Symbolising colours: Red defined through sculptures, paintings

Humaira Abid’s display of sculptures and paintings to continue till Feb 25 .


The artist expresses inner and outer realities in carved wood sculpture and contemporary miniature painting. PHOTO: HUMA CHOUDHARY/EXPRESS

ISLAMABAD: An exhibition of sculptures and paintings by contemporary artist Humaira Abid is ongoing at Khaas Art Gallery.

Titled ‘Red’, the collection of artworks is symbolic of the colour and its various interpretations in different cultures and contexts.

For example, in the Indian Subcontinent, red is the traditional colour of bridal dresses and it also stereotypes married women in soaps, advertisements and films on the electronic media.

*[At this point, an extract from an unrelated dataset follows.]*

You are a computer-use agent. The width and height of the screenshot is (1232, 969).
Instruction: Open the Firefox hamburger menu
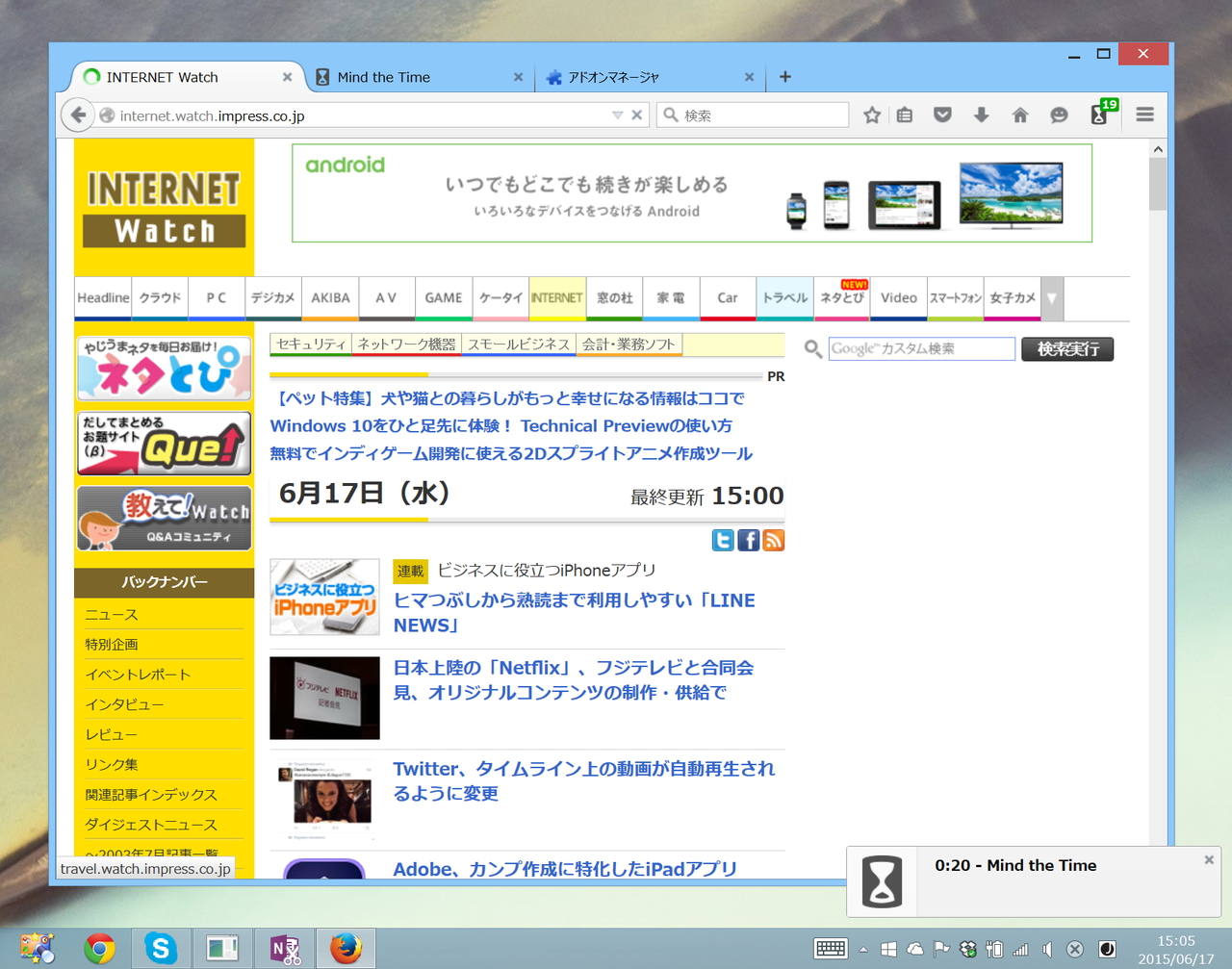1144,115
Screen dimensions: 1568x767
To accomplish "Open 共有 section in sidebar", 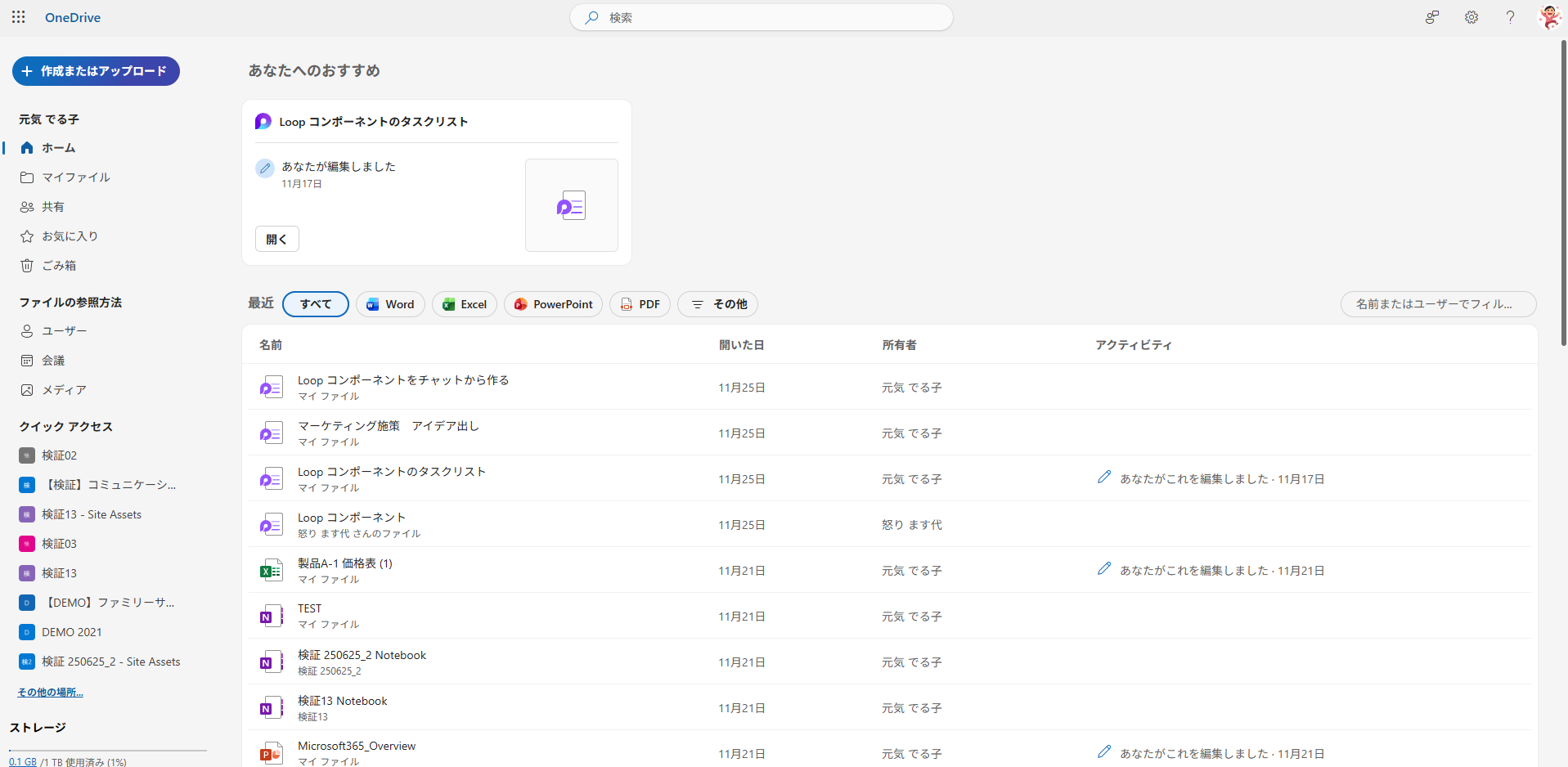I will click(52, 207).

The colour is also associated with love and sensuality whereas in some parts of Africa, it is the colour of mourning and death as often related to the colour of blood.

To the Seattle-based artist, the colour represents strong emotions like love, loss, irony and resistance, which pour out from her thought-provoking art pieces.

The artist plays with this contrast to evoke inner and outer realities in carved wood sculpture and contemporary miniature painting.

She uses personal life as a metaphor for the contemporary art and sculpture narrative where one comes across everyday objects such as baby pacifiers, milk bottles, sewing machines, intertwined shoe-laces, flowers, locks of hair, razors and scissors. The fiery blood-red and mahogany offset by lighter tones of brown creates an intense and jarring impact on the viewer but perhaps that is what the artist set out to do in the first place.

A wooden takthi inscribed with pacifiers, has red slippers next to it. This may be a reference to the innocent lives lost to terrorist attacks in madrassas or schools.

Similarly, the depiction of blood dropping from a faucet is also an expression of gruesome bloodshed brought on by the volatile socio-political situation of the country.

“Reality in the hand of Humaira Abid is hard and humane,” said the art critic Quddus Mirza, adding that items of daily usage are transformed into solid materials, such as wood and metal.

Human beings establish a link with objects that is sensitive, sensuous, complex and often long-lasting, he stated further.

Barring the natural textures and surfaces of things carved into the collection, the sculptures are as hard and stiff as the essence of the suffocating feelings portrayed through the artworks.

The exhibition will continue till February 25 at House 1, Street 2, Sector F-6/3.

Published in The Express Tribune, February 16th, 2015.